It seems like a start anyway. John Boehner and the White House are at least talking about talking in regard to a deal to avoid the fiscal cliff, reports the Wall Street Journal.
- Boehner: “For purposes of forging a bipartisan agreement that begins to solve the problem, we’re willing to accept new revenue, under the right conditions.”
- Also from Boehner: “Mr. President, this is your moment. We’re ready to lead, not as Democrats or Republicans, but as Americans.”
- Joe Biden: "We're going to have to compromise too. It's not like we're going to go in and say this is our deal. Take it or leave it."
- President Obama called Boehner, Harry Reid, Mitch McConnell, and Nancy Pelosi and pitched a similar theme, reports the Washington Post, which refers to Boehner's position as a "quick pivot" in its headline.
- The New York Times says Boehner struck a "conciliatory tone" that might be enough to get both sides talking.
- At the conservative Hot Air blog, Allahpundit thinks the media is "hyperventilating" given that Boehner has said much the same before. "Today’s comments are Boehner’s way of preempting Obama and signaling to the public that he’s not opposed to all deals involving more tax revenue, just ones that involve rate hikes.
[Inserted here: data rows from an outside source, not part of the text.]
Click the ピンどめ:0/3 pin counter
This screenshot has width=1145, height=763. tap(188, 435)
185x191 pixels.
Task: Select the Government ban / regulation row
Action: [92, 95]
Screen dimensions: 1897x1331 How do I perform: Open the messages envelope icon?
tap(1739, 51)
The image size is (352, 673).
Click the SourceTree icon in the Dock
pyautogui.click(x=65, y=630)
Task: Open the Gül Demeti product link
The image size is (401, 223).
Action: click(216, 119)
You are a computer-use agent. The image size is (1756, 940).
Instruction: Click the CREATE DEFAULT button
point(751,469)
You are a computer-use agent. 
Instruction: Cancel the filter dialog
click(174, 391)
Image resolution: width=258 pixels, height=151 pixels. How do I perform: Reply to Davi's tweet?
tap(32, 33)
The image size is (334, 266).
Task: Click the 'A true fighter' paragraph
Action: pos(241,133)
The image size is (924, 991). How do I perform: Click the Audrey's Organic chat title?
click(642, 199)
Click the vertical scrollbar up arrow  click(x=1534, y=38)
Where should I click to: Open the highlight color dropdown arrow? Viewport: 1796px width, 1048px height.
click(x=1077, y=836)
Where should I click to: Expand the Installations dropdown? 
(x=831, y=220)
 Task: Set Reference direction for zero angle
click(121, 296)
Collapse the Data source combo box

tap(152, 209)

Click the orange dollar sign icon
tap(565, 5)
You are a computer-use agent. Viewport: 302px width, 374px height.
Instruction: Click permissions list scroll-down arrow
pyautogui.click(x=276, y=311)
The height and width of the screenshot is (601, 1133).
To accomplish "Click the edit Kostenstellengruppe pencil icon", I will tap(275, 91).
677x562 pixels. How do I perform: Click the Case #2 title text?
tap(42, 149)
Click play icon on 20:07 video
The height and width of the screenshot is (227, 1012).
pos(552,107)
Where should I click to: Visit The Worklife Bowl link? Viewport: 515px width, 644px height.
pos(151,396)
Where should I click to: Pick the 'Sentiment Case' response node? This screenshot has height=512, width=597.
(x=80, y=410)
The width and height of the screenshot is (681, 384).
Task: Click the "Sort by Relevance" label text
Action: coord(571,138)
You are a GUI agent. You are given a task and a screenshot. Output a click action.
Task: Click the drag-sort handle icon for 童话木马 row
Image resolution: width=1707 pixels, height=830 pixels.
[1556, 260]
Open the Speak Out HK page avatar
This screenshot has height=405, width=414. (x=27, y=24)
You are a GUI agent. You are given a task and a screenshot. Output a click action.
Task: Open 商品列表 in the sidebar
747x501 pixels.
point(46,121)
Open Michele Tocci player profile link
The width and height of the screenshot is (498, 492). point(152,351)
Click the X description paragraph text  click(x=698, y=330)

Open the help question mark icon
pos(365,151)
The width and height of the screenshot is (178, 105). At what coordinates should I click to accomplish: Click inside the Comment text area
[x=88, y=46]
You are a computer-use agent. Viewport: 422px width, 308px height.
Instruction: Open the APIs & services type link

His problem is that Obama 'wins' a stalemate here because inaction means the current rates will lapse automatically."
- The Hill doesn't see Boehner as being conciliatory, either. Rather, he has "moved swiftly to claim an equal mandate with the president," it writes, and he's still not budging on higher tax rates. Boehner also shot down Harry Reid's hope to get this settled in the lame-duck Congress. Boehner sees a "down payment" possible at best in the next two months, something that will lead to a larger deal in 2013.